In my twenties, life felt different. I had friends to spend time with. We would hang out at Marina Beach and Besant Nagar beach, watch movies at Rohini, Udayam, and Kasi theatres, and ride around Mount Road on my RX100.
In my thirties, I had colleagues to talk with over tea breaks. We would discuss apartments, onsite trips, and share random stories about life and work.
But now, in my forties, life has turned into a quiet routine. My phone rarely rings for anything personal. Most calls are about office work, bank alerts, or someone from home asking me to pick up milk on the way back.
The loneliness of a man in his forties is unusual. I am not physically alone, but I often feel like a machine.

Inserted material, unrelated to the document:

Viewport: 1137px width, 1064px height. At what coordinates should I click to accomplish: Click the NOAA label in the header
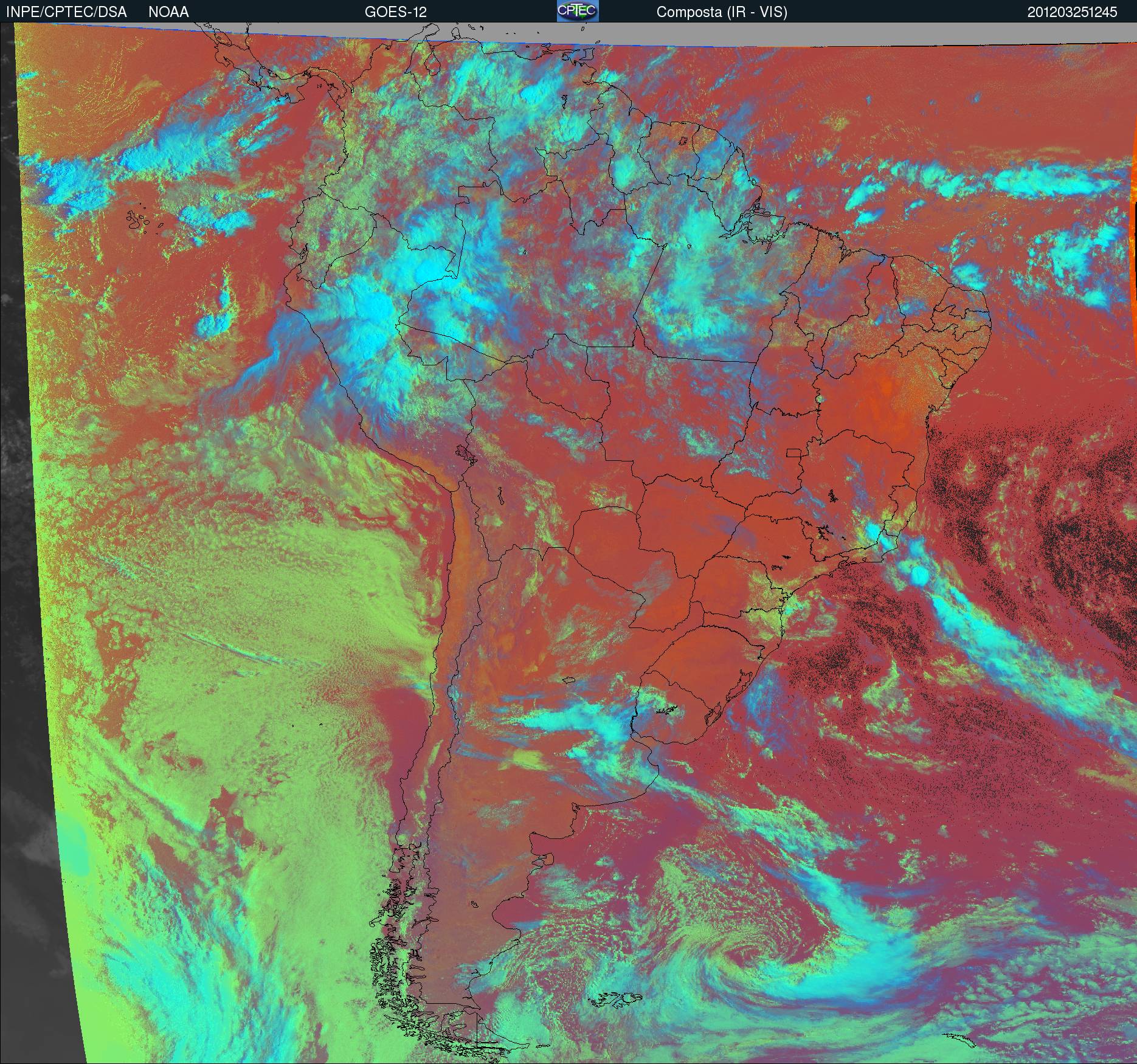(168, 12)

When I enter my home, I am simply “Appa.” I am the person who pays school fees, fixes the Wi-Fi, and handles repairs. My wife is busy with her work and the kids. My children are teenagers now, living in their own worlds and their own rooms. They love me, but they mostly see me as the person who provides comfort and stability. They no longer see me as an individual.
At the office, I am the senior person. I am expected to have all the answers. I cannot tell my team that I feel tired. I cannot tell my boss that I sometimes struggle to keep up with new technologies. I must appear confident and strong, even when I quietly worry about the future.
Sometimes I drive home slowly from work just to spend a few extra minutes in the car. I listen to songs from my college days.
For those fifteen minutes, I am not a manager or a father. I am simply myself again.
I realize that I have not had a real conversation about my feelings with anyone in years.
My old friends now exist mostly as names on WhatsApp. We send “Happy Birthday” or “Congratulations” messages, but rarely talk. When we meet at weddings, our conversations revolve around our children’s grades or the cars we drive. We never talk about what we actually feel.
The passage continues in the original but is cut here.